_Task list_:
1. In the essay on the writer's Oklahoma heroes, at which stadium did the writer's family see the Yankees play the Los Angeles Angels?
2. For each statement, decide whether the essay on the writer's Oklahoma heroes supports it. Answer yes or no, and quote the deciding words of the essay. (a) The writer is a big sports fan. (b) Yogi Berra hit a homerun at the game the writer attended. (c) The writer calls Mantle, Cooper and Miller the Holy Okie Trinity.
3. From the essay on the writer's Oklahoma heroes, quote the passage from "As most my friends" to "Yogi Berra did.".

_Passage_:

Growing up in Oklahoma in the 1960s I had three major home-state heroes, who I still idolize today:
Mickey Mantle
Leroy Gordon Cooper
Roger Miller
In recent years I’ve referred to this trio as the Holy Okie Trinity.
As most my friends and loved ones know, I’m not a big sports fan. But when I was a kid just about everyone I knew loved Mickey Mantle, as well as his team, the New York Yankees, who always seemed to make it to the World Series back in the 1960s.
When I was in second or third grade, my family vacationed in San Diego and one night we got to go to Dodger Stadium to see the Yankees play the Los Angeles Angels. (That was my first Major League Baseball game I ever saw, and, for decades, my only Major League Baseball game, until I took my son, Anton, to see the Colorado Rockies in Denver a couple of times in the late ‘90s.) I was somewhat disappointed that neither Mickey nor Roger Marris hit a homerun that night. But good old Yogi Berra did.
Though my love of baseball didn’t endure, my affection for Mickey never died. Toward the end of his life I got in an argument with an editor who thought it was shameful and unfair that Mickey got a liver transplant -- for the cirrhosis he was suffering after years of alcoholism – cutting ahead of others, who had been waiting years or a transplant. “But he’s MICKEY FUCKING MANTLE!” I countered. Seemed like a good argument at the time.

_Records shown_:
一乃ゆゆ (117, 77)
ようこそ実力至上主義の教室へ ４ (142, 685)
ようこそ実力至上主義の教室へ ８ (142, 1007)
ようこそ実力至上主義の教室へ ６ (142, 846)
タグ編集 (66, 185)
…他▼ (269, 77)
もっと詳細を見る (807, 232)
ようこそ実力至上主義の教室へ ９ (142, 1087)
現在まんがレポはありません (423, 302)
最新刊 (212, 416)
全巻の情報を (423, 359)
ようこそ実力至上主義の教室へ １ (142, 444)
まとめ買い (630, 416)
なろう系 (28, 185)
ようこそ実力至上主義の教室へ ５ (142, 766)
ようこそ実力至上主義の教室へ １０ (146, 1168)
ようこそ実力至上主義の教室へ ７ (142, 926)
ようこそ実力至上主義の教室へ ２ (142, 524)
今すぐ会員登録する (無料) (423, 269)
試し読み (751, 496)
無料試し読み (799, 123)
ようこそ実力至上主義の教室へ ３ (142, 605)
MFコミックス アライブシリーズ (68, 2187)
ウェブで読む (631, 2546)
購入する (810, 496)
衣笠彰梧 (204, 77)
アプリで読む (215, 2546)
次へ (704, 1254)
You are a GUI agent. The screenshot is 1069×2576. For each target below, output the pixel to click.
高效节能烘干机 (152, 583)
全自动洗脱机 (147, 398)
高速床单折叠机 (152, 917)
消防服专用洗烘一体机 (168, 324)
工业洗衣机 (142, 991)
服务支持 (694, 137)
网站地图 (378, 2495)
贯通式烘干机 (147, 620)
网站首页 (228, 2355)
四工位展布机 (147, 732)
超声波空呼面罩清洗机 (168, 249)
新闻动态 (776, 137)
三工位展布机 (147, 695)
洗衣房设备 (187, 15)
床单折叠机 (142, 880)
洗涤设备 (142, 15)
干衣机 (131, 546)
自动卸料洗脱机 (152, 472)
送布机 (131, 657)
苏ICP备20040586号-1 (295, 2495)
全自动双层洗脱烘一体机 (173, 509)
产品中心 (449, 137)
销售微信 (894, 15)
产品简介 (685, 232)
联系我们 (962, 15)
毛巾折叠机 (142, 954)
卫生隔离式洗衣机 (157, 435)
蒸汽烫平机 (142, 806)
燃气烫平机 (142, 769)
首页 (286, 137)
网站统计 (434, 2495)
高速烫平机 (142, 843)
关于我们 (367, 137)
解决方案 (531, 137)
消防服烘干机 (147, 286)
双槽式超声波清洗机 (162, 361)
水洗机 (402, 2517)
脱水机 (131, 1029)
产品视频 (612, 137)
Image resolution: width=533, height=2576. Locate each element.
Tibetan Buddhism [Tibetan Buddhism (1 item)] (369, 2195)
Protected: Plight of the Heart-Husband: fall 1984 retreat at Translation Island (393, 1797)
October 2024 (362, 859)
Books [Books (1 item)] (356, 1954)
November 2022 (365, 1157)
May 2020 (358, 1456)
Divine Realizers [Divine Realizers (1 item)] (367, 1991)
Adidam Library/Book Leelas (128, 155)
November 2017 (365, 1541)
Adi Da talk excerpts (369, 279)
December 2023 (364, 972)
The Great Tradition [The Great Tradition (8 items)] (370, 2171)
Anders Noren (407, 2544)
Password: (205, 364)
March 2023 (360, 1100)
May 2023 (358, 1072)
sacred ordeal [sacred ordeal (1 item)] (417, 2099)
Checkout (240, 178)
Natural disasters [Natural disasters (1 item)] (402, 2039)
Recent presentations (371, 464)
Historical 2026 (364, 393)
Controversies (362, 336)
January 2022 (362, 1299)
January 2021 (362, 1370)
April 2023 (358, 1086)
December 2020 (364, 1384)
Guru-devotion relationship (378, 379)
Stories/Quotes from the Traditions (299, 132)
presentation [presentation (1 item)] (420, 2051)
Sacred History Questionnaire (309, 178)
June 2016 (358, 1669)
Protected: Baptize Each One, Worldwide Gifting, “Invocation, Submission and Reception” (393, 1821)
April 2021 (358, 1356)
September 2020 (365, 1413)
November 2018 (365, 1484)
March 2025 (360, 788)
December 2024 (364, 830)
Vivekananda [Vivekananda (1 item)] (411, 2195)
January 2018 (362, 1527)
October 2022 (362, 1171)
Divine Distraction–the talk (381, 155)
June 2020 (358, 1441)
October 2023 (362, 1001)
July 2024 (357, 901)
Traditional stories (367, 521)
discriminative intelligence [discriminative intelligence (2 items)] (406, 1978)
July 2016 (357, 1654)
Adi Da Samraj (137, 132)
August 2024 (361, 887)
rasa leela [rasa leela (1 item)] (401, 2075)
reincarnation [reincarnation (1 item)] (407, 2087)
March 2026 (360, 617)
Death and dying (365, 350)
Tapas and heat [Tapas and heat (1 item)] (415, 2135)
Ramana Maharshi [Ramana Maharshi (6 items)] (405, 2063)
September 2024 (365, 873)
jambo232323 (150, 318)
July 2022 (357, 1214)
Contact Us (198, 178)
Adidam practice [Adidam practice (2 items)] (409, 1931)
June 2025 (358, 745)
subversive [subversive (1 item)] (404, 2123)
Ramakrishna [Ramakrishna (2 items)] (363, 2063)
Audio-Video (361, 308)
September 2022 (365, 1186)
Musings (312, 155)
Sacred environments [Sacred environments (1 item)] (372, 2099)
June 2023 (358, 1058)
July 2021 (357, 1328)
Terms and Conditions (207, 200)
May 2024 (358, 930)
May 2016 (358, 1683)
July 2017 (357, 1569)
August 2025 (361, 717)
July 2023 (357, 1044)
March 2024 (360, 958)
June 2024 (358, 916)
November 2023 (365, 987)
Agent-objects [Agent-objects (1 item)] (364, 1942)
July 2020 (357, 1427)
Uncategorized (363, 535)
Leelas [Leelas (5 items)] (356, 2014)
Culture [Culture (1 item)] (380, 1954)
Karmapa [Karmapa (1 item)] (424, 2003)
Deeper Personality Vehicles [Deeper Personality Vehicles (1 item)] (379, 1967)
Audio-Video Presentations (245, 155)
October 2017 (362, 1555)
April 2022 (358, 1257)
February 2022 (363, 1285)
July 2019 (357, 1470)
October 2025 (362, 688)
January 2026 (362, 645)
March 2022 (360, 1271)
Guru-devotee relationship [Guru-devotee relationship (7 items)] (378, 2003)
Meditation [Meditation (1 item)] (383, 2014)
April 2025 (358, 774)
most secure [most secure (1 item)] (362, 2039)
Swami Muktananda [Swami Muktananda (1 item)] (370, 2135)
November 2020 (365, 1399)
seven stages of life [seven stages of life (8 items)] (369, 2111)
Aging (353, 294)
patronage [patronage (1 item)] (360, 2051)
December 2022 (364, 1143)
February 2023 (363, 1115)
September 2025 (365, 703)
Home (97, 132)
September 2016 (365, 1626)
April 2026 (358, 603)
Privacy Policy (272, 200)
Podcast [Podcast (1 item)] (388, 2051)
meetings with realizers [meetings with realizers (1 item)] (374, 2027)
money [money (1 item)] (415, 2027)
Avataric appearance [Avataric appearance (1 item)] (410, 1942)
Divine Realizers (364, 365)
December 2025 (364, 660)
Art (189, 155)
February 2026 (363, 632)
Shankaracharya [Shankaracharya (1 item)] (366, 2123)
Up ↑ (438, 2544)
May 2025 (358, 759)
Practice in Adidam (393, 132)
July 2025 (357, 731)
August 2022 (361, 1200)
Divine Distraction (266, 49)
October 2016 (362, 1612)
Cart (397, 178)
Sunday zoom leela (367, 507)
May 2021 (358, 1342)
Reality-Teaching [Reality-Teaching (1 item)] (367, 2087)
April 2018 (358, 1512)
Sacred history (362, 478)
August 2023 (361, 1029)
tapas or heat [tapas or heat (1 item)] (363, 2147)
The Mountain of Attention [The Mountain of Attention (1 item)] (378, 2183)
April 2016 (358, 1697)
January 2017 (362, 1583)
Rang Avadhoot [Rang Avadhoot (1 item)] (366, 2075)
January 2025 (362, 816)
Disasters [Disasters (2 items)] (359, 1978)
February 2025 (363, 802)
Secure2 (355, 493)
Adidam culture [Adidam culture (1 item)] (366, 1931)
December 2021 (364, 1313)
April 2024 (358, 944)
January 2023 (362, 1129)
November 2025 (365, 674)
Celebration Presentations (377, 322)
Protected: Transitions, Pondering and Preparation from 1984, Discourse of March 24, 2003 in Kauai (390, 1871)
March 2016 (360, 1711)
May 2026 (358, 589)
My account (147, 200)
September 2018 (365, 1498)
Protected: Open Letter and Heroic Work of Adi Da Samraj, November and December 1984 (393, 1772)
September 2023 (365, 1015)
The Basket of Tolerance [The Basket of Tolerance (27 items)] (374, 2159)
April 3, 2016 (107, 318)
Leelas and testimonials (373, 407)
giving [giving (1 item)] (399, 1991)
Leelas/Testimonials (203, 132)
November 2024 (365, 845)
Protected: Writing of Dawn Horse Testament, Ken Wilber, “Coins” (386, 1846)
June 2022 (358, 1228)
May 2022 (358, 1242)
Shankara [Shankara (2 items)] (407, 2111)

_Answers provided_:
1. Dodger Stadium

2.
(a) No: "I’m not a big sports fan."
(b) Yes: "But good old Yogi Berra did."
(c) Yes: "In recent years I’ve referred to this trio as the Holy Okie Trinity."

3.
As most my friends and loved ones know, I’m not a big sports fan. But when I was a kid just about everyone I knew loved Mickey Mantle, as well as his team, the New York Yankees, who always seemed to make it to the World Series back in the 1960s.
When I was in second or third grade, my family vacationed in San Diego and one night we got to go to Dodger Stadium to see the Yankees play the Los Angeles Angels. (That was my first Major League Baseball game I ever saw, and, for decades, my only Major League Baseball game, until I took my son, Anton, to see the Colorado Rockies in Denver a couple of times in the late ‘90s.) I was somewhat disappointed that neither Mickey nor Roger Marris hit a homerun that night. But good old Yogi Berra did.